Friday 17 September 2010

Fostering a new culture of test and learn in financial services

This week a group of digital industry professionals came together at the Dmexco trade show in Cologne to discuss the future of marketing. The key take out of the day was that Marketers must take more risks if digital is to be fully capitalised upon. Digital channels and platforms are so fluid that it's essential brands begin to look at running far more testing. That means allocating realistic small budgets and spending time and money on analysis. That means being open to failure, multiple failure if necessary and moving on quickly until success is achieved.

This is easy to say, but financial services is a category built on risk elimination and steeped in compliance process. Test and learn is not a natural fit within that environment, however test and learn requires a shift in thinking about the problem that may not be seen as so risky. In fact it could actually be safer in the long-run.

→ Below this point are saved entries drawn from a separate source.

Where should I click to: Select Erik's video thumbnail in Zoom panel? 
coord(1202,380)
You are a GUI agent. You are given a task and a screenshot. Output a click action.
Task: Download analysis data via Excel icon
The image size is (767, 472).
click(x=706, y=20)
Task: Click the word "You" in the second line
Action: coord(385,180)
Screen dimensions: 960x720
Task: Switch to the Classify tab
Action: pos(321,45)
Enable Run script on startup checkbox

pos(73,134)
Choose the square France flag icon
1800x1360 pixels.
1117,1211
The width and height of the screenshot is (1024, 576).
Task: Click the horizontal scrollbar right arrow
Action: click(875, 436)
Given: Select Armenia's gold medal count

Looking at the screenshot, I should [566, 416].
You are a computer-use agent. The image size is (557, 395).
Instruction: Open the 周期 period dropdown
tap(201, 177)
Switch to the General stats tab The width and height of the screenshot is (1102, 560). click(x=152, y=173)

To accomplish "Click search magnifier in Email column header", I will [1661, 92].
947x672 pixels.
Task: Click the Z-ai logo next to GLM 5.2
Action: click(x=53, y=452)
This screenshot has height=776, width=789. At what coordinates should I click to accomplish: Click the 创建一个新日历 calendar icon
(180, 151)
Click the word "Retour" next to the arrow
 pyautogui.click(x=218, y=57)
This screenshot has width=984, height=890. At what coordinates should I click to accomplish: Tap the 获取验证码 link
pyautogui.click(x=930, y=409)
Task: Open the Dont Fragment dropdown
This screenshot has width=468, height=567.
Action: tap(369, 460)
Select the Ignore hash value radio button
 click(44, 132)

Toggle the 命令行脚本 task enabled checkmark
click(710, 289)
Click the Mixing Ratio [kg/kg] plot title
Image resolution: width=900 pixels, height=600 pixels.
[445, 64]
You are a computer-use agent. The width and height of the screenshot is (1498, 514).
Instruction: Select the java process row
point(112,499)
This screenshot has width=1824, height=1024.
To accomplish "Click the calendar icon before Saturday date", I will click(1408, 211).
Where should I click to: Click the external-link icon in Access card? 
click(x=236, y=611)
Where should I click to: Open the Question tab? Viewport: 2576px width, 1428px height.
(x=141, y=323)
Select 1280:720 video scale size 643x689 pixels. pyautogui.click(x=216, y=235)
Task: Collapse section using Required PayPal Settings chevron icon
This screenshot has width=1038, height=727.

Seth Godin this week expanded on his initial thoughts - commonly held by many - regarding the shape of the prospect funnel. He has long held a belief that targeting in modern marketing is skewed and has gone beyond the expensive ‘one to many’ philosophy of old advertising and flipped to a 'one to the most relevant'. His assertion is that you should spend the majority of your time identifying the most influential individuals for your products and then work with those individuals on multiple small projects and rely on the viral effect to monitor an increase in spend.

This more risky initial approach could in theory actually be a less risky strategy in the long-term. You're effectively developing live real-time test cells and focus groups which will help to identify and promote your future successes at a lower cost per test and all online. Over time the products that win out will be those that are the most attractive and the most stable. It's time to think bigger by thinking smaller, be more experimental, be less risk-averse but ultimately win.